- **DOCUMENT SEGMENT**

━━━━━━━━━━━━━━━━━━━━━━━━━━━━━━

Documents CNO usually wants directly from the source
Some documents CNO will not accept from a notarized copy at all. They want them sent directly from the issuing body:
- Academic transcripts are typically sent in a sealed envelope from your nursing school directly to CNO, or transmitted electronically by the school. A notary can't substitute for that.
- Proof of current registration in another jurisdiction (sometimes called a "letter of professional conduct" or "verification of registration") is sent regulator-to-regulator. If you're a nurse registered with BCCNM, CRNA, or another Canadian college, that college sends the letter to CNO directly.
- Examination results (NCLEX-RN, REx-PN) come from the testing body to CNO.
If you ask us to certify any of these, we'll politely point you back to the issuing body. The certified copy is meant for documents you legitimately hold an original of, not for documents that need to come straight from a school or regulator.
Where the statutory declaration helps
Nursing files often have small documentation gaps that a statutory declaration can address. Common examples:
- A break in registration where you let your CNO membership lapse and want to explain when and why
- An inability to obtain a record (e.g. a destroyed birth certificate from another country) where you swear to the facts you do remember
- A confirmation that the holder of an old license under a former name is the same person now applying
The notary administers the oath or affirmation and signs the declaration. The declaration's content has to come from you. We can review wording for clarity but we don't draft the substance — that's between you and the regulator's published checklist or, if it's a complicated file, your immigration consultant or lawyer.
What we don't do at the appointment
We don't review your CNO application form for completeness. We don't tell you which class of registration to apply to. We don't have a back channel to CNO. Treat the notary appointment as a discrete step: you show up with originals, walk out with certified copies, and mail or upload them according to CNO's instructions.
For broader context on certifying credentials for licensing bodies, our professional license notarization post covers the general pattern.
NCAS (Nursing Community Assessment Service) Documents
The Nursing Community Assessment Service (NCAS) is the body that handles competency assessment for internationally educated nurses (IENs) seeking registration in British Columbia and Saskatchewan. NCAS is run out of BC and works on behalf of BCCNM, the BC College of Oral Health Professionals, and CRNS in Saskatchewan. If you trained as a nurse outside Canada and you're aiming for registration in either of those provinces, your file likely passes through NCAS first. The authoritative checklist lives at ncasbc.ca — please use that as your source of truth, not this article.
For Ontario IEN applicants, the parallel body is the National Nursing Assessment Service (NNAS), which builds an advisory report used by CNO and most other provincial regulators outside BC, Saskatchewan, and Quebec. The notary's role at the credential-package stage is similar in both systems: certified true copies of education and identity documents that you, the applicant, hold originals of.

━━━━━━━━━━━━━━━━━━━━━━━━━━━━━━

- **JOB**
From the text above about nursing registration documents, list every document that CNO wants sent directly from the issuing body rather than as a notarized copy.

- **EXTRACTED DATA**
━━━━━━━━━━━━━━━━━━━━━━━━━━━━━━

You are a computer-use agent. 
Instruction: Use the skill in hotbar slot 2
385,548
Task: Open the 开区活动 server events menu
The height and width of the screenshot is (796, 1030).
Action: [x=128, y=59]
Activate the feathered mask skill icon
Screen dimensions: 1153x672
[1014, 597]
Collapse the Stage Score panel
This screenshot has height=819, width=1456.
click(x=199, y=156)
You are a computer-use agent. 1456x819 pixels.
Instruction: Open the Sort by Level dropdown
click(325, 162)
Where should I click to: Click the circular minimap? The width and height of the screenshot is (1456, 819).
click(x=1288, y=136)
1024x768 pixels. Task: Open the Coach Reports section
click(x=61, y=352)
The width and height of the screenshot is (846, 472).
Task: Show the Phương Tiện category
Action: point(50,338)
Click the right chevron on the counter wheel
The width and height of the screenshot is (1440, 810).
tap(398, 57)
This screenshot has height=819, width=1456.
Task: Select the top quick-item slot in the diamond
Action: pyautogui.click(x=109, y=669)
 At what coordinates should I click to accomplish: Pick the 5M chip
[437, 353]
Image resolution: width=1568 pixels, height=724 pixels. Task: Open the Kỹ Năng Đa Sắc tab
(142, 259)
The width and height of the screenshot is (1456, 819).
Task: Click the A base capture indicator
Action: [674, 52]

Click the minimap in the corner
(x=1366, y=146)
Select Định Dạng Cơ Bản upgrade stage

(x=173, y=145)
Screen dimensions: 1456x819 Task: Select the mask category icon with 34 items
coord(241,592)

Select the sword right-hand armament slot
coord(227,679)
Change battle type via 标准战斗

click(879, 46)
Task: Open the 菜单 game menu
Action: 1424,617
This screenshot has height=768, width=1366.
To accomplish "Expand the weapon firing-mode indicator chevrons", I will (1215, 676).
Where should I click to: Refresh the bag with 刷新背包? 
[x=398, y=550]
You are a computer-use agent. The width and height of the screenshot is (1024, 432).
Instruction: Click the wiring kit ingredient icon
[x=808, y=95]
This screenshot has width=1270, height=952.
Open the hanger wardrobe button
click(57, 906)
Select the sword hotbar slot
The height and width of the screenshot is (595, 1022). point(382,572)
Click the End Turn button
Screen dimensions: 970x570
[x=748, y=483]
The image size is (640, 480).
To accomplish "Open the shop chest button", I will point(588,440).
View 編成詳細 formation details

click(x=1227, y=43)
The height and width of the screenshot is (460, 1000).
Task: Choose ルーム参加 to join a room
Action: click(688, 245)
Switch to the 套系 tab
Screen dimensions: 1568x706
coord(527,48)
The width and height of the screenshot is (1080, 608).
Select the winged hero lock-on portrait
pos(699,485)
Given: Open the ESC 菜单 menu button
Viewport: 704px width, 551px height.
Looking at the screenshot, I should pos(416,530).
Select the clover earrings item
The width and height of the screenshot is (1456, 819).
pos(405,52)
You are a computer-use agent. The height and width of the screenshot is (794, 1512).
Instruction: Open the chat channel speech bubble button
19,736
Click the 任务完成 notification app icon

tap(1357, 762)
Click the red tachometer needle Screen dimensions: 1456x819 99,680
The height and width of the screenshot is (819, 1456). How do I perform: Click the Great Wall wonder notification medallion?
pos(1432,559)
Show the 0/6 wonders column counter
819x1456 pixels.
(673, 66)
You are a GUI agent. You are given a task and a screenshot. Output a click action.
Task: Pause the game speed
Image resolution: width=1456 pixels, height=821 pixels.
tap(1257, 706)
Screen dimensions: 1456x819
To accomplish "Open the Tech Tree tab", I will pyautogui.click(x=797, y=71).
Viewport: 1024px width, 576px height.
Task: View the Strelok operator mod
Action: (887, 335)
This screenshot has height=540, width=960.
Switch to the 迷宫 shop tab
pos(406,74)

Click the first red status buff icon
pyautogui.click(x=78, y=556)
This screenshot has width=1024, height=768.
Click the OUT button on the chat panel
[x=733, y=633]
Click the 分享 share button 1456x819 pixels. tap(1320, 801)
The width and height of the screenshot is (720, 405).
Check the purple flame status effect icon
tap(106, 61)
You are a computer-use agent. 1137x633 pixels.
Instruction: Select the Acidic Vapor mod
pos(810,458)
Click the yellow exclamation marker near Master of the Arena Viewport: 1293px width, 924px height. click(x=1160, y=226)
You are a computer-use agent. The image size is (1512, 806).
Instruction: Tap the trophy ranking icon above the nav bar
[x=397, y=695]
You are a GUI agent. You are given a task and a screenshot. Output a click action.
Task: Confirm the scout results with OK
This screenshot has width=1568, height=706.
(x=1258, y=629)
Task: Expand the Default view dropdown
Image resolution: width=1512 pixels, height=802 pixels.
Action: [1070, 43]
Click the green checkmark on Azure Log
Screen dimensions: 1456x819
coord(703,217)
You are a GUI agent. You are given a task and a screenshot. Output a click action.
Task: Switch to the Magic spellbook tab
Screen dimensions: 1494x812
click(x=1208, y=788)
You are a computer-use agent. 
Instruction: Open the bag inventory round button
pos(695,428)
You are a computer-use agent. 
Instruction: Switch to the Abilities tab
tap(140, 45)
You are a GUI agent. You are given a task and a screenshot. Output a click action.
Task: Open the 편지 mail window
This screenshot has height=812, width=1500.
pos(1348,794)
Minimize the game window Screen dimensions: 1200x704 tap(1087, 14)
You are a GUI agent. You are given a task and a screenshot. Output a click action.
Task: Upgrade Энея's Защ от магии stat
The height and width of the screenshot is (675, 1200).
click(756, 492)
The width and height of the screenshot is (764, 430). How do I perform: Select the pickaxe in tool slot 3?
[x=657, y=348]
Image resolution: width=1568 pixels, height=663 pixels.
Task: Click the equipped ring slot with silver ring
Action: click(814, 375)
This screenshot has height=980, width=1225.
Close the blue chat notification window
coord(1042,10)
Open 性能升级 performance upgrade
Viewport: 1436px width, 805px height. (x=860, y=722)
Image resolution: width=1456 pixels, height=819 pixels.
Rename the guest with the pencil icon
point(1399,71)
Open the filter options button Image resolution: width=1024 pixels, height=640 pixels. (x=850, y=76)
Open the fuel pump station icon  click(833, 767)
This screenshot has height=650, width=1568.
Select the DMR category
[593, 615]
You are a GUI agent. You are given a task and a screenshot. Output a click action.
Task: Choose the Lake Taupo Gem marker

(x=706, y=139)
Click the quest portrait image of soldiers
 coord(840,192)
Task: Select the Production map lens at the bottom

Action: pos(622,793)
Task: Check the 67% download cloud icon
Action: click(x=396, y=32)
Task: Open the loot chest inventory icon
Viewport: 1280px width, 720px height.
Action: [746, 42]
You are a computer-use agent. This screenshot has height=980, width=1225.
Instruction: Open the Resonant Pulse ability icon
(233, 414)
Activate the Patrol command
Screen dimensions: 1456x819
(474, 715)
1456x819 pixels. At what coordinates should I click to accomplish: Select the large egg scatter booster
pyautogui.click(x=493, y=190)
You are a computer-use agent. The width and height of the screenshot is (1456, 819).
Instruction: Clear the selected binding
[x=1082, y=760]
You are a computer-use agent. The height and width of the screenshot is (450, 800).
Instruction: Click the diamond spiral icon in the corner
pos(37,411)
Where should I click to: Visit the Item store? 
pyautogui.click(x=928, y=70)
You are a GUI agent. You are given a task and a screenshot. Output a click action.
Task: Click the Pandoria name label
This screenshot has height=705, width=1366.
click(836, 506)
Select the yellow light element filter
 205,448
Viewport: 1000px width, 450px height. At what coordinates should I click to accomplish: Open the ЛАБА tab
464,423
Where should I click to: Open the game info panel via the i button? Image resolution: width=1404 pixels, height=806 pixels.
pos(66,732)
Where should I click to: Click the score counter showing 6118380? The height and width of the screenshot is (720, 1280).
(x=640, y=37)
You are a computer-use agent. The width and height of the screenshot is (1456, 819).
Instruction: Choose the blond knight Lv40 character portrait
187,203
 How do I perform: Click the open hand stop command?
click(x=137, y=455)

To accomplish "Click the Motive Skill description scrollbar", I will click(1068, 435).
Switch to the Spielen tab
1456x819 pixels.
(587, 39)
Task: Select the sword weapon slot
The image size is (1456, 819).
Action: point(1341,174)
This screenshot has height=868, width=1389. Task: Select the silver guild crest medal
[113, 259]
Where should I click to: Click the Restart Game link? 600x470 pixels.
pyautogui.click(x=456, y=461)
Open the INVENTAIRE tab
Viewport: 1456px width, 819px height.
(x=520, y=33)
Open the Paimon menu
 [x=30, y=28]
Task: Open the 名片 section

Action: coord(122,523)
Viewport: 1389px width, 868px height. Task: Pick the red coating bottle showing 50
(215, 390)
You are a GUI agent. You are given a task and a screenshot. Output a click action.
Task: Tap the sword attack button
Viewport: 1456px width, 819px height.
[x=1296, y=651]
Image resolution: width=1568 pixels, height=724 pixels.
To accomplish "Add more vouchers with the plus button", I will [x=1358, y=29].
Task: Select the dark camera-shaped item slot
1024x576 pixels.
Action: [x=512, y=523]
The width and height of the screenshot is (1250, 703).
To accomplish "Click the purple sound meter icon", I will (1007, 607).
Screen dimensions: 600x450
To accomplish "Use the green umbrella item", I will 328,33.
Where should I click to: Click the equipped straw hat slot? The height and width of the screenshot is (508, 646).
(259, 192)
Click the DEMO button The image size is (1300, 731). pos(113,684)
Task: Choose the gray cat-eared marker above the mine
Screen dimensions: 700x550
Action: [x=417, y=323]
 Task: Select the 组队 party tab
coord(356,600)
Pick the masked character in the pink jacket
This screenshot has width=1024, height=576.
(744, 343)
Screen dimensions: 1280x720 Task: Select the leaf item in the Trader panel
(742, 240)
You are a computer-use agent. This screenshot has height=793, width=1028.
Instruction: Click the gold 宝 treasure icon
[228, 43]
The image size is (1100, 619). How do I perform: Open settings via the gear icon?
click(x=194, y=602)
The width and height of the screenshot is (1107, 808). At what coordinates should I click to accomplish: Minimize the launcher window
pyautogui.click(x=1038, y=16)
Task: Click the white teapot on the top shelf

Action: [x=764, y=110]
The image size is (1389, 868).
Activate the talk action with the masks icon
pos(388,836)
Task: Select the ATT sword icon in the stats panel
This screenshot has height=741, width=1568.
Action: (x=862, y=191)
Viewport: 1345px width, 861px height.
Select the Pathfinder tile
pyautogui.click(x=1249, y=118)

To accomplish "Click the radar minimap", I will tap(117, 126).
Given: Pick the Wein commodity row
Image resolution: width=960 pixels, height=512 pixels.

━━━━━━━━━━━━━━━━━━━━━━━━━━━━━━

- **SOLUTION TO THIS PROBLEM**
- Academic transcripts
- Proof of current registration in another jurisdiction (also called a "letter of professional conduct" or "verification of registration")
- Examination results (NCLEX-RN, REx-PN)